Pos-culture professor/UFBA signs series script on « wars of Brazil » on Netflix

English
 
Researcher and professor of the Institute of Humanities, Arts and Sciences Professor Milton Santos (IHAC/UFBA) and the multidisciplinary Program of Post-Graduation in Culture and Society (Post-Culture), Felipe Milanez signs, together with documentary filmmaker Luiz Bolognesi, the script for the first episode of the documentary series “Wars of Brazil.Doc“, which debuted in June this year in the streaming service Netflix.
 
“The Wars of Conquest”, the title chosen for the episode, shows, according to the synopsis, how the wars generated by the invasion and colonization of Brazil for over 500 years are still alive today. Like the relations between Europeans who arrived here from 1500 onwards and the indigenous peoples, who had been living in these lands for thousands of years, they still reverberate in conflicts of the present day and which even occur at this moment.

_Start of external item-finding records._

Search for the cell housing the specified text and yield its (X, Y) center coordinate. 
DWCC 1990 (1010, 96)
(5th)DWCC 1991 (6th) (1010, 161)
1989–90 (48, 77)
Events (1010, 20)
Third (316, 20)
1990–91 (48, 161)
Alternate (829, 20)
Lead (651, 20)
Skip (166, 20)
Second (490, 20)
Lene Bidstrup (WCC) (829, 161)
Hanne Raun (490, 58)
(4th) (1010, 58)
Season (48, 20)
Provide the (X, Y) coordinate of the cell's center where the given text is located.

The indigenous leader, writer and environmentalist Ailton Krenak, anthropologists Carlos Fausto and João Pacheco de Oliveira, historian Pedro Luis Puntoni and indigenous leader Sônia Guajajara participate as interviewed. The series has five episodes in total, each lasting approximately 26 minutes.

Profile

Associate Professor at the Institute of Humanities, Arts and Sciences Professor Milton Santos (IHAC), University of Bahia. Permanent Professor in the multidisciplinary Postgraduate Program in Culture and Society (Poscultura), at the IHAC, and collaborator of the Professional Master in History of Africa, Diaspora and Indigenous Peoples, at the Center for Arts, Humanities and Letters (CAHL/UFRB). He was adjunct professor of “decolonization of knowledge: university, society and environment” at UFRB between 2015-2018. PhD in Sociology from the Centre for Social Studies (CES) of the University of Coimbra, Portugal. He was a researcher at CES with the Marie Curie Fellow Researcher (initial Training Network – FP7) fellowship for the Program of Political Ecology – European Network of Political Ecology (Entitle), and a visiting researcher at the School of Environment, Education and Development of the University of Manchester, England (2013), and the Museum of Pará Emilio Goeldi in Bethlehem (2014).He is the leader of the Group of Research in Political Ecology: Undisciplined Environments and Other (R)existences; member of the Working Group Political Ecology Since Latin America Abya Yala, no CLACSO. The main theme of the current research work is the paradigm of political ecology, focusing on alternatives to development, ecological conflicts, decolonial epistemologies and the common”.